**Exercise material:**
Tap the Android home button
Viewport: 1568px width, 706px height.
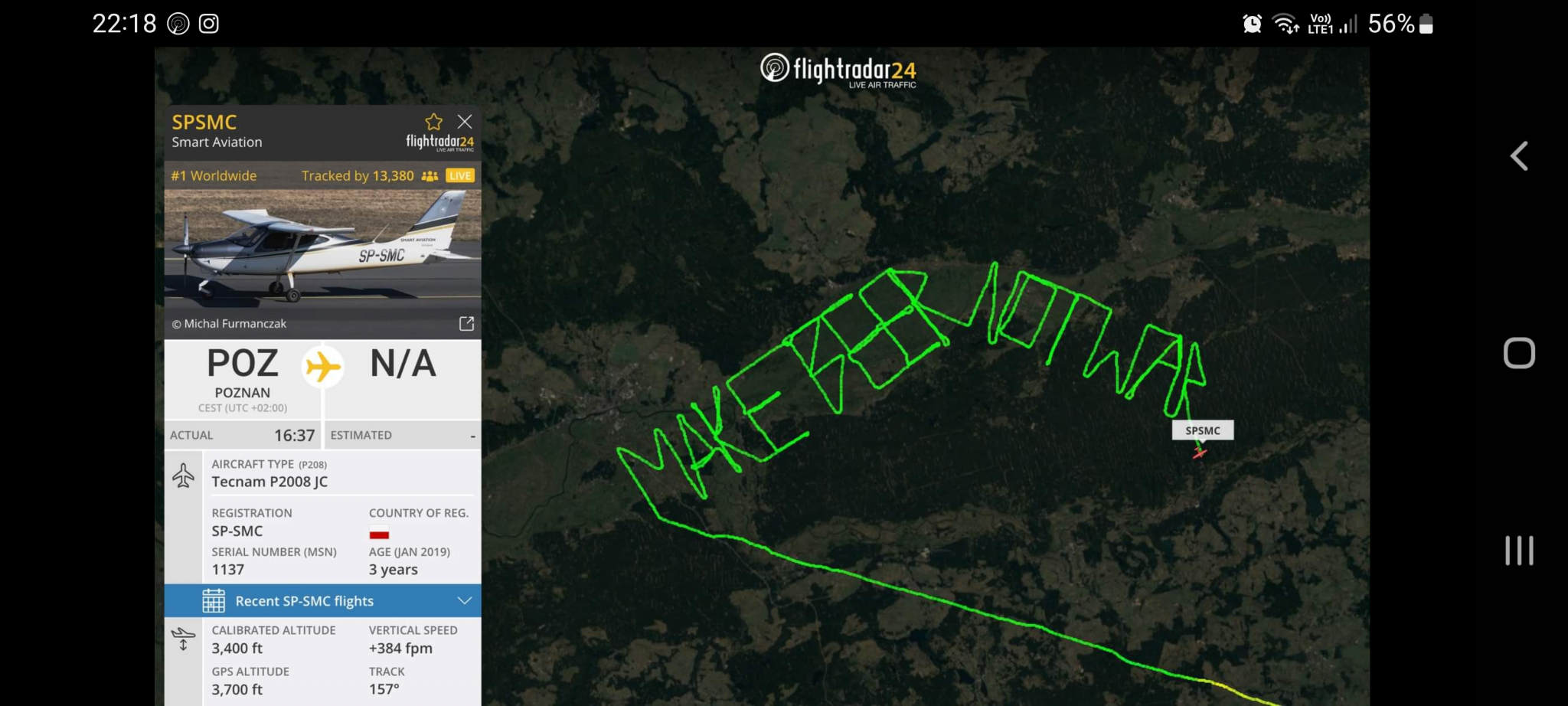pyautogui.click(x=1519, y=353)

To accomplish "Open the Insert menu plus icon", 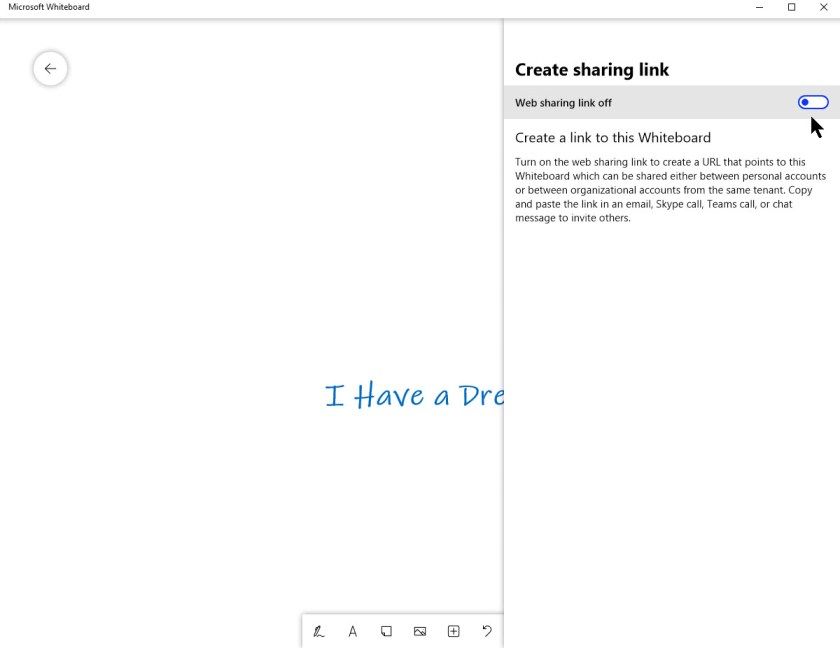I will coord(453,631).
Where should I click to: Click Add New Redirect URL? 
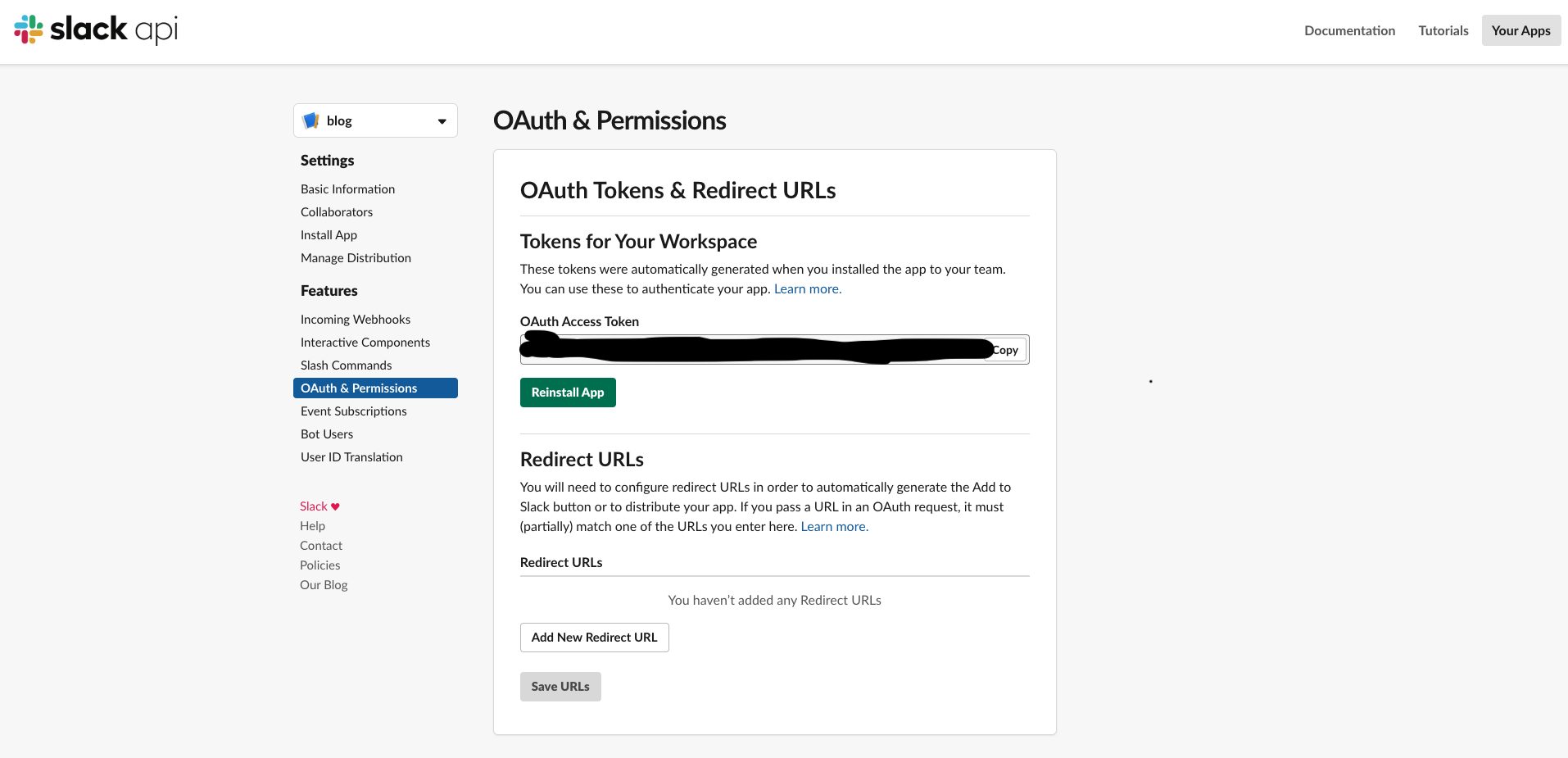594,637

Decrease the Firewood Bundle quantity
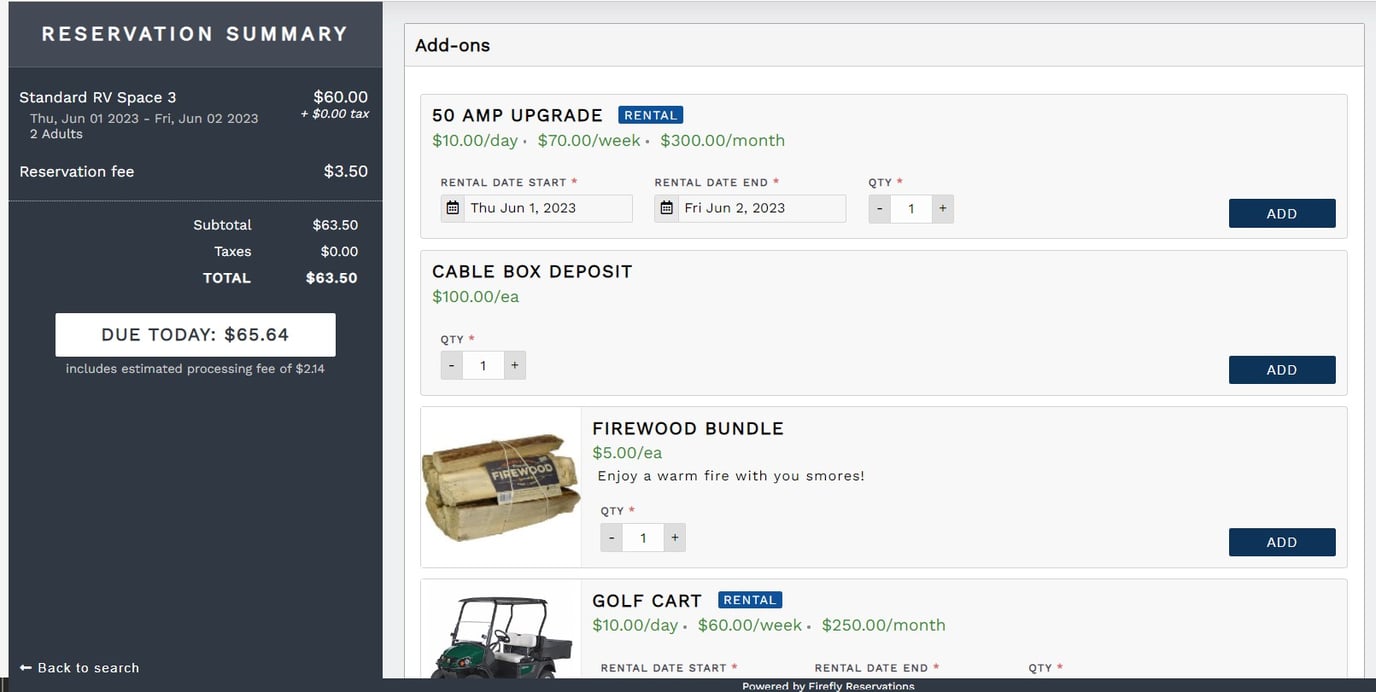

**Work required:**
Transcribe the items exactly, from the line that contains "Where should I" through the end of the items, and leave the pictures out of your answer.

**Answer to this task:**
Where should I click to: Click Add New Redirect URL? 
594,637

Decrease the Firewood Bundle quantity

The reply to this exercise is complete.